Les prix mondiaux des denrées alimentaires ont enregistré un léger recul en mai 2026, mettant fin à plusieurs mois de hausse consécutive.
Cette baisse demeure toutefois très limitée et ne remet pas en cause la tendance générale observée depuis le début de l’année. Selon les dernières données publiées par l’Organisation des Nations unies pour l’alimentation et l’agriculture (FAO), l’indice mondial des prix alimentaires s’est établi à 130,8 points en mai, en retrait de seulement 0,2 % par rapport au mois d’avril. Malgré ce repli, l’indice reste supérieur de 2,9 % à son niveau de mai 2025 et évolue toujours à proximité de son plus haut niveau depuis janvier 2023.
Cette relative stabilité masque toutefois des évolutions contrastées selon les filières agricoles. Les huiles végétales, qui avaient fortement contribué à la hausse des prix mondiaux ces derniers mois, ont enregistré leur première baisse de l’année. L’indice FAO des huiles végétales a reculé de 4,6 % en mai sous l’effet d’un repli des cours de l’huile de palme et de l’huile de soja. Les marchés ont notamment réagi à des perspectives de ralentissement de la demande internationale ainsi qu’à l’incertitude persistante sur les marchés énergétiques.
Malgré cette correction, les huiles végétales restent plus de 20 % plus chères qu’il y a un an. Les tensions géopolitiques au Moyen-Orient et la hausse des coûts de l’énergie continuent en effet d’alimenter la demande en biocarburants, renforçant l’intérêt pour les matières premières oléagineuses.
À l’inverse, les céréales poursuivent leur progression. L’indice FAO des céréales a progressé de plus de 2,6 % en mai. Le blé a enregistré une quatrième hausse mensuelle consécutive, soutenue par des perspectives de récolte moins favorables chez plusieurs grands exportateurs mondiaux, notamment aux États-Unis. Les marchés subissent également l’impact de l’augmentation des coûts du carburant et des engrais, facteurs directement liés aux tensions géopolitiques actuelles.

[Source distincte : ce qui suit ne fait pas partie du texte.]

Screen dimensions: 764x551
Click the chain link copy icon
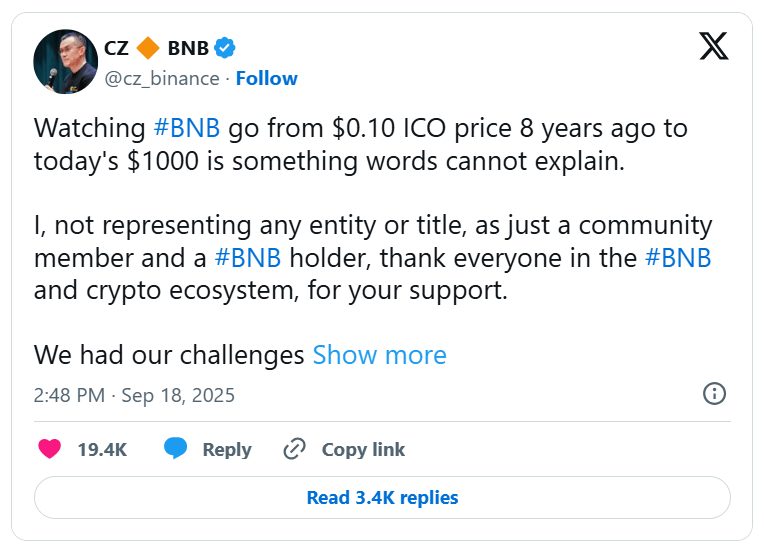(x=294, y=449)
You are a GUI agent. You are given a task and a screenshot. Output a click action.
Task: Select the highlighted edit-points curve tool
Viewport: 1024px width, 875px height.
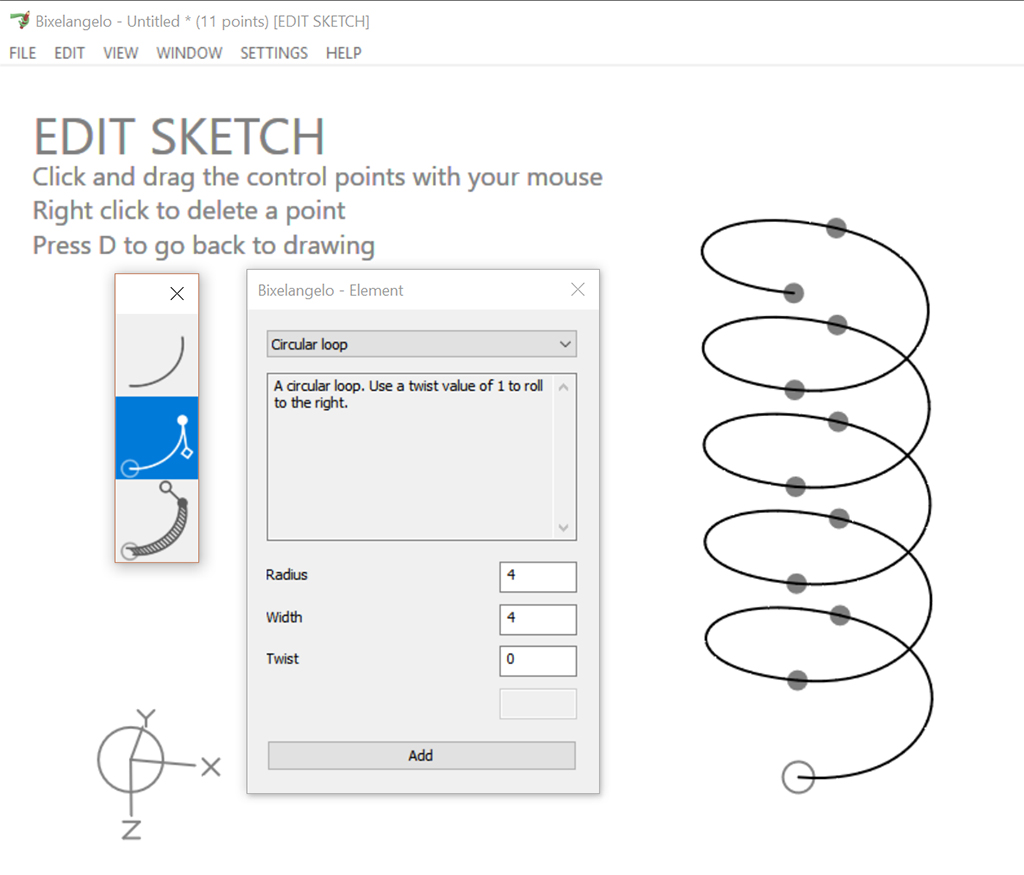[157, 438]
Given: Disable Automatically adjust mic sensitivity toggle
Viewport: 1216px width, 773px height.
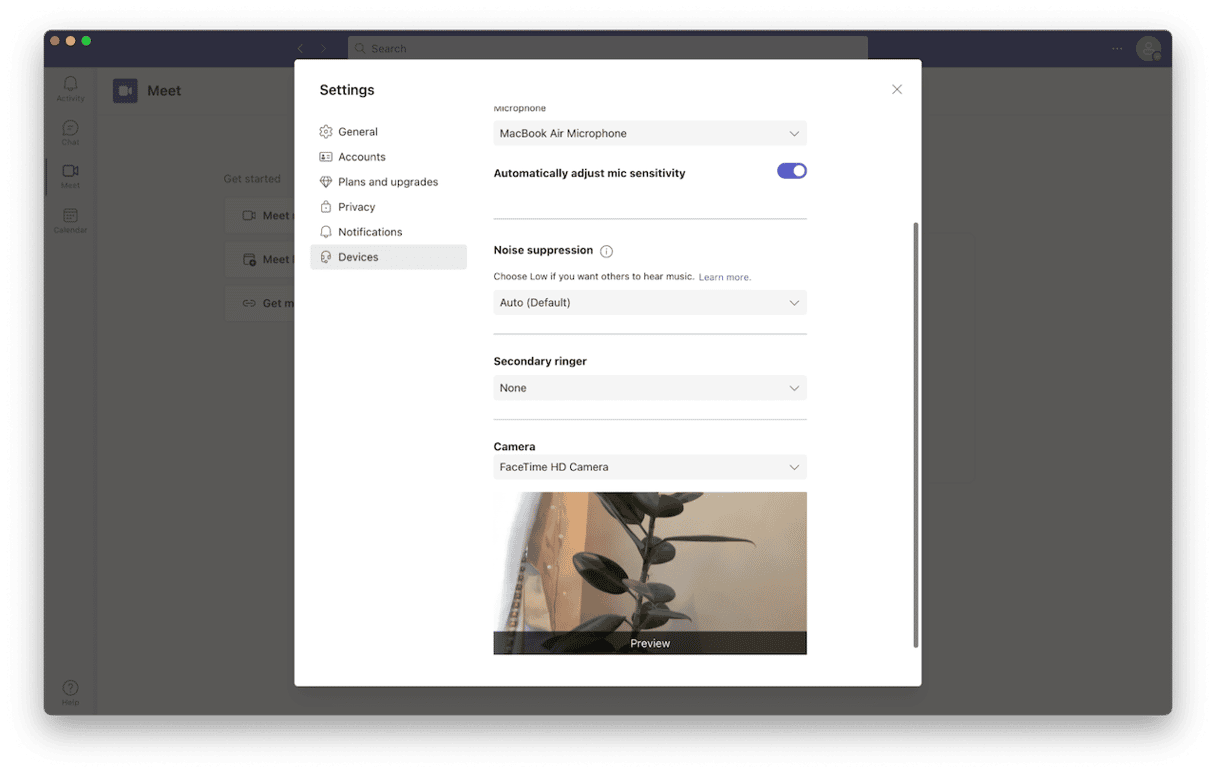Looking at the screenshot, I should click(791, 171).
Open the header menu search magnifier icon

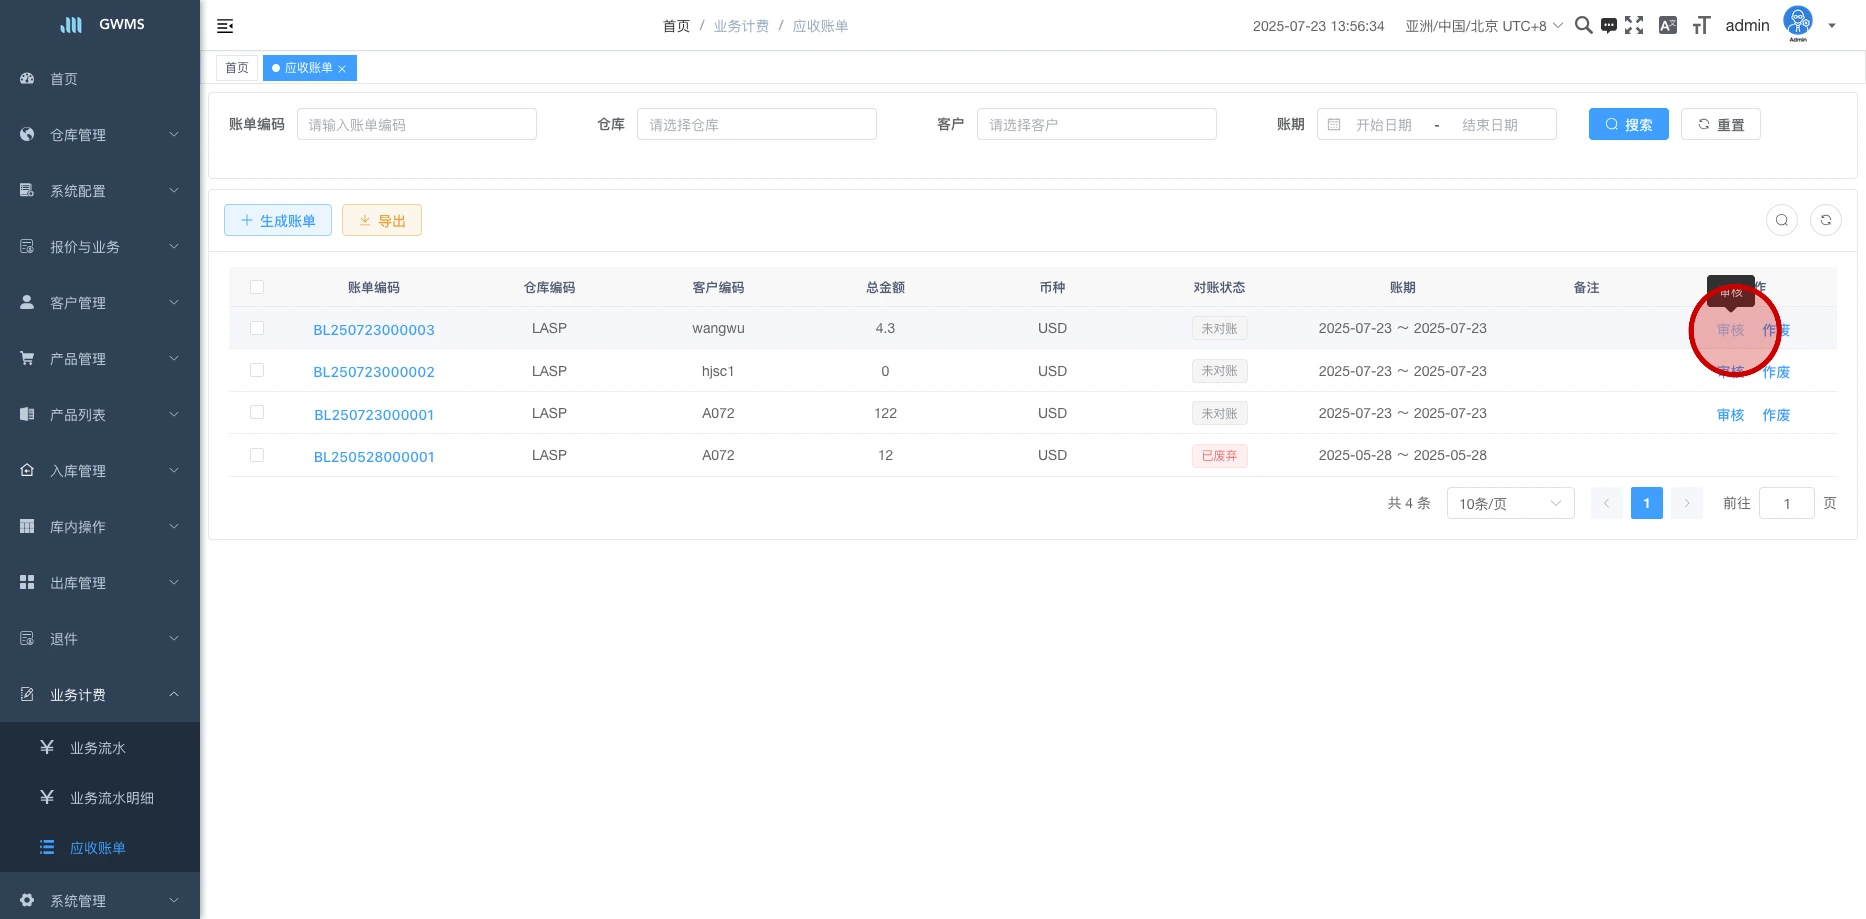(1583, 26)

Le maïs a lui aussi bénéficié d’un soutien des prix en raison d’une demande internationale soutenue et d’une offre plus limitée au Brésil et aux États-Unis. Cette évolution mérite une attention particulière pour les pays importateurs de céréales, où les coûts d’approvisionnement restent fortement dépendants des marchés internationaux.
Le sucre figure parmi les produits ayant connu la plus forte hausse au cours du mois. L’indice correspondant a bondi de 7,5 % par rapport à avril. Les opérateurs anticipent un resserrement de l’offre mondiale dans les prochains mois, ce qui soutient les prix malgré un niveau encore inférieur de 13,1 % à celui observé un an auparavant.
Au-delà des évolutions de court terme, la FAO alerte également sur les perspectives de production céréalière mondiale. Dans son rapport sur l’offre et la demande, l’organisation prévoit une baisse de 2 % de la production mondiale de céréales pour la campagne 2026-2027, qui s’établirait à environ 2,98 milliards de tonnes. Toutes les grandes céréales devraient enregistrer un recul de production par rapport aux niveaux records atteints en 2025, le blé étant la culture la plus concernée.
Si la légère détente observée sur les huiles végétales apporte un signal positif, l’équilibre des marchés agricoles mondiaux reste fragile. Entre tensions géopolitiques, coûts énergétiques élevés, perspectives climatiques incertaines et risque de baisse de la production céréalière mondiale, les prochains mois pourraient continuer à alimenter la volatilité des prix agricoles à l’échelle internationale. Pour les opérateurs marocains, le suivi des indicateurs de la FAO demeure plus que jamais un outil essentiel d’anticipation des évolutions de marché.